Globe and Mail Update

Should world leaders all have blogs? Should big companies shift more of their television advertising budgets to the Web? Is there really any value in the virtual communities now consuming huge chunks of student time?

Just 18 months ago, these questions might have been ridiculed. Today, they're not only legitimate, but the answer to each is “yes,” according to Jeffrey Cole, director of a long-term, international study of the impact of computers and the Internet on society.

The technology has empowered people and affected business, politics and social behaviour more than most ever imagined, and there has been an increasing sophistication of users and the Internet itself within the past 18 to 24 months, he said.

“There's a debate to whether there has ever been this much change, this fast, and a lot of people think yes, during the industrial revolution.

‘But it really is remarkable that it has been concentrated within just 10 years, from 1997 through to 2007,” said Mr. Cole, who is director of the Annenberg School Center for the Digital Future at the University of Southern California.
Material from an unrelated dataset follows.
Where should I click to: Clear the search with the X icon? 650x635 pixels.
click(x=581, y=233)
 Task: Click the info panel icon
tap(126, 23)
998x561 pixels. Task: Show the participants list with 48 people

The amount of time people are spending in online communities, where they can create their own characters, is soaring, as is the emotional attachment to these virtual spaces. About 43 per cent of people participating in online communities such as Second Life say their virtual world is as important to them as their physical community, according to the USC-Annenberg Digital Future Project.
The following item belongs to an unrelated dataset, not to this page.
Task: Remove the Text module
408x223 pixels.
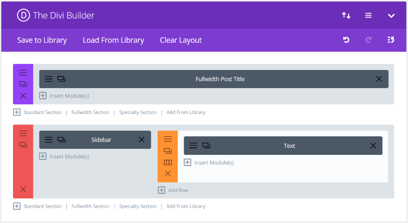Action: [x=373, y=146]
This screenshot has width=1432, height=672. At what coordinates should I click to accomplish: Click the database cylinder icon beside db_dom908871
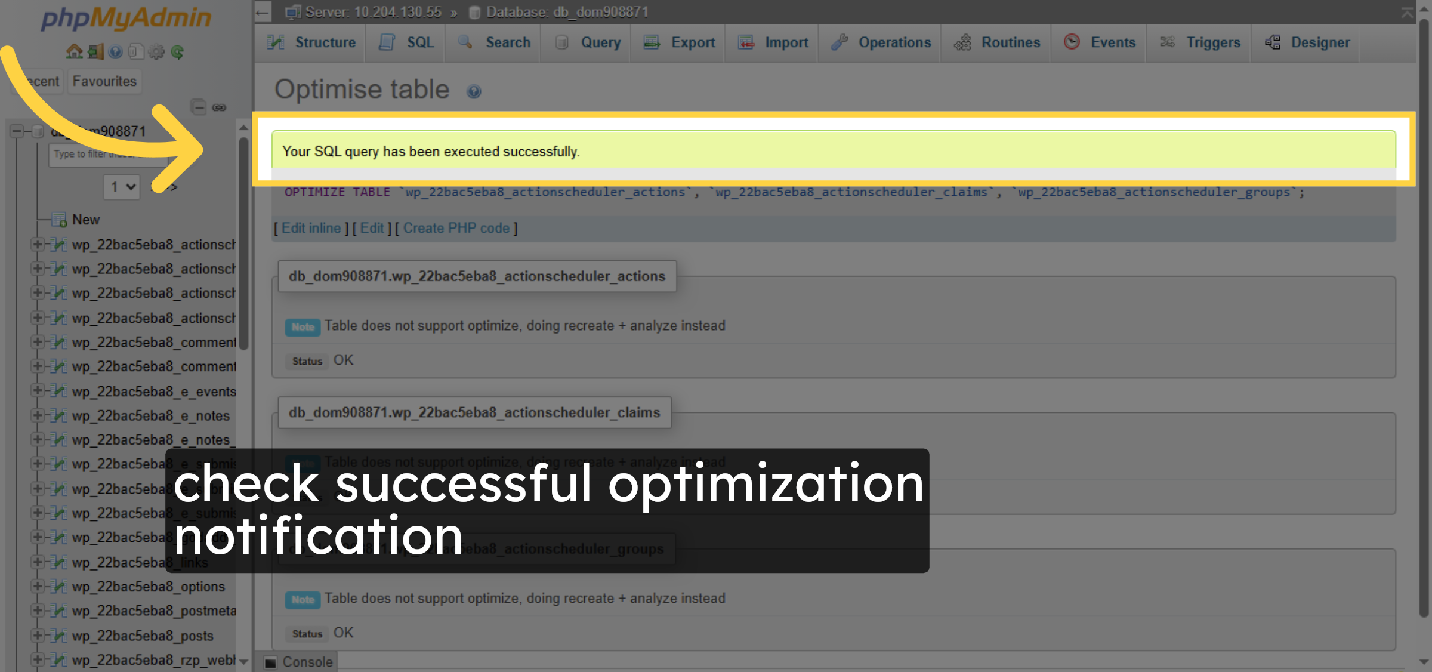(36, 131)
“It is more than a geeky escape,” Mr. Cole said in an interview Monday in Toronto. “It actually can be constructive. You can construct things that can move into first life. There's some interesting experiments going on with Arabs and Jews. It's more than what you think, but it's not quite what the proponents say it is. It's fascinating.”

In the commercial world, large companies have established a presence in the three-dimensional world of Second Life as marketing experiments. International Business Machines Corp., Dell Inc. and adidas AG are just a few of the big players trying to tap into a world populated by more than four million registered users.
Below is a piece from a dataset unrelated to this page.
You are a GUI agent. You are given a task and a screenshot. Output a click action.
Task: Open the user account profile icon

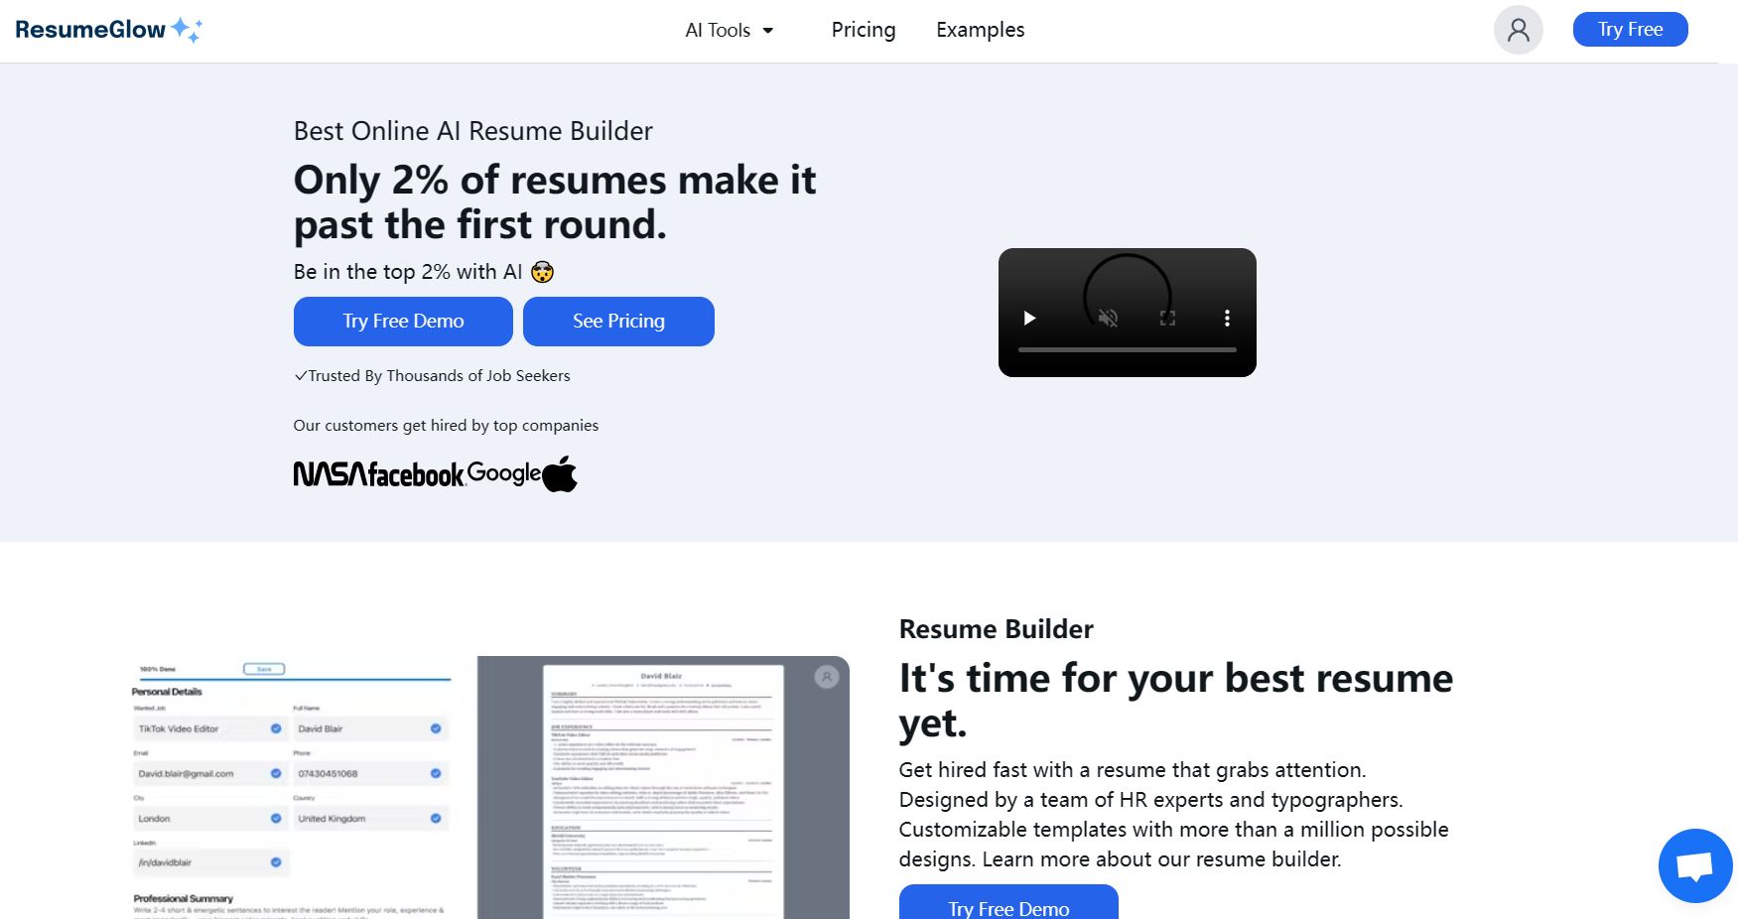point(1518,30)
“It would have been laughed off as a ridiculous sign of fiction five years ago,” Mr. Cole said.

The biggest change derived from the Internet is a new level of personal empowerment, and every business needs to consider what that means for its organization, he said.

Dell, for example, capitalized early on the Web's power. The personal computer maker says it is the first company to have scored online sales of $1-million (U.S.) a day, hitting the target in 1997, three years after taking its direct-order business to the Web. Today, more than half of Dell's $56-billion in annual sales are enabled by the Web.

But when Dell's customer service slipped last year, executives failed to heed the importance of the very medium that had helped make them so successful. The blog buzzmachine.com, run by U.S. journalist Jeff Jarvis, became a cauldron of unsatisfied customers' hostility and amplified Dell's service shortfalls to the broader market.

Dell eventually launched its own blog, one2one.dell.com, to try to deal with the complaints. But Mr. Cole says companies and other organizations need to be operating blogs all the time now, not just at times of crisis.

“Our general advice to companies is people are going to blog about you whether you like it or not, so you should be part of the conversation. We strongly advise companies to have blogs and interact,” he said.

Another area to which most companies have not adapted sufficiently is their advertising strategies.

Citing figures for the U.S. market, he says more than three-quarters (78 per cent) of the population over the age of 12 use the Internet and half of them shop online. More than one-third of Internet users (35.5 per cent) say that they spend less time watching TV since they began using the Internet.

Remarkably, however, only 5 per cent of all advertising is online, and in Canada the figure is even less. “It's amazing the amount of money that is still put into television,” he said.

A much more effective strategy for companies would be to allocate between 10 per cent and 12 per cent of their advertising dollars to the Internet, Mr. Cole said.